Supplied text >>
——————————
An article defending the late Pope Pius XII against charges made in the play, “The Deputy” – that the Pontiff deliberately maintained-silence instead of speaking out publicly against Hitler’s program for the annihilation of European Jewry – was printed here this weekend by l’Oservatore Romano the official newspaper of the Vatican.
The article, opening a series, was written by Raimondo Manzine, editor of the Vatican organ and was cued to the fact that the controversial drama, by German playwright Rolf Hochhuth, opened its run in New York last week.
Mr. Manzine quoted at length from a letter by Dr. Robert M.W. Kempner, a former German political scientist now in the United States, and a leading prosecutor of German diplomats and Cabinet members at the Nazi war crimes trials in Nuremberg from 1945 to 1949. Dr. Kempner’s letter had ‘absolved Pope Pius of the charges in the Hochhuth play, stating, among other things, that a public declaration by Pope Pius XII would have been a “suicidal provocation” that could have resulted in the death of many more Jews and Catholic priests.
——————————
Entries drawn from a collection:

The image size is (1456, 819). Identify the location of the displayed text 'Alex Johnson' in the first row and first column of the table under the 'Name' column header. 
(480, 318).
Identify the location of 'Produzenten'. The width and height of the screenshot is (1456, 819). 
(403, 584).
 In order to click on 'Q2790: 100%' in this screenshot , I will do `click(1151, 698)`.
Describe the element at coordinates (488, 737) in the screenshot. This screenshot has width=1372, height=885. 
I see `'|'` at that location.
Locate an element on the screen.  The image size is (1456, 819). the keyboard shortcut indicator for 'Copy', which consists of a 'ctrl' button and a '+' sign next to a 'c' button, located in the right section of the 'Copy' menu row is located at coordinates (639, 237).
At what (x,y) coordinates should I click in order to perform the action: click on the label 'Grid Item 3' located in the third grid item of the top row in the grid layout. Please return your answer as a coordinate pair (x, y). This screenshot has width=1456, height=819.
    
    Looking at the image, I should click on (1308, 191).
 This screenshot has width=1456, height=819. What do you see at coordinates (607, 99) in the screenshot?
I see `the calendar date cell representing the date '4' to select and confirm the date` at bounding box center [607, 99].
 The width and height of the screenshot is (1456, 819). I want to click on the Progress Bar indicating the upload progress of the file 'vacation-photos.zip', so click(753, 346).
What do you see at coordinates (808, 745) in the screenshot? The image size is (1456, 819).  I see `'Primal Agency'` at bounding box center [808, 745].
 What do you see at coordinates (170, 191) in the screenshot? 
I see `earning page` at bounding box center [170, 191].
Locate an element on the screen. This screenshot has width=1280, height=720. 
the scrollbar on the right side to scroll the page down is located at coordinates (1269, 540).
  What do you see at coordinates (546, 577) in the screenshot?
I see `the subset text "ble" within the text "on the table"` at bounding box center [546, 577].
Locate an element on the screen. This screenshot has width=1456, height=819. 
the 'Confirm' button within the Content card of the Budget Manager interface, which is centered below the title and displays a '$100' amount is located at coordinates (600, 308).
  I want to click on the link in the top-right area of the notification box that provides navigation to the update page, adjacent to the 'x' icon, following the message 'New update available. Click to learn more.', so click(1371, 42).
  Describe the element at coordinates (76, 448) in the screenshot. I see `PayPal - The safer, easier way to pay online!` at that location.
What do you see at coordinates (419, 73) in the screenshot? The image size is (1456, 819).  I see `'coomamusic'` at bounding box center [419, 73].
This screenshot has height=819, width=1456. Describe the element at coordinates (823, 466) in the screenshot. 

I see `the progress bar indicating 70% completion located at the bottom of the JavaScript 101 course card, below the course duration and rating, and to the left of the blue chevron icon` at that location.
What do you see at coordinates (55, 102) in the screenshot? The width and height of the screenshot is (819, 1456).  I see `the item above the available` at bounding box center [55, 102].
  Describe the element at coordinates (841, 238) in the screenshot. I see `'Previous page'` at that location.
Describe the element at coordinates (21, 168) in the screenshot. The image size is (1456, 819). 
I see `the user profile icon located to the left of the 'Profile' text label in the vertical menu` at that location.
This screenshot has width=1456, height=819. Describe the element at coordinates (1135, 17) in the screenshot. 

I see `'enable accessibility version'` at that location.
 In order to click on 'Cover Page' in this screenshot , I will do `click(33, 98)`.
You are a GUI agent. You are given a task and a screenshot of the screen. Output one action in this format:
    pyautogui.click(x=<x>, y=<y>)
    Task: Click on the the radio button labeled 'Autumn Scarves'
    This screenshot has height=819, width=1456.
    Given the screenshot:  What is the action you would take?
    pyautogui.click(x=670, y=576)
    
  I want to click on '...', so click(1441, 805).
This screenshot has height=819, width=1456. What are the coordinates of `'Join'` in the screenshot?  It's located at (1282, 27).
——————————
Set tasks >>
[A] In the Pius XII article, who wrote the piece that opened the series?
[B] Carry the Pius XII article forward from its final sentence.
The data here has no connection to the Pius XII article.

Expected outputs >>
[A] Raimondo Manzine, the editor of the Vatican newspaper.

[B]
According to Mr. Manzine, the “preferable” course for Pope Pius was the one he took “To continue untiringly, even in silence the work of aid and protection carried on fervidly by Pope Pius XII, and, through diplomatic channels and the hierarchal network to attempt to prevent and limit the horrible initiatives and to comfort and support the victims.”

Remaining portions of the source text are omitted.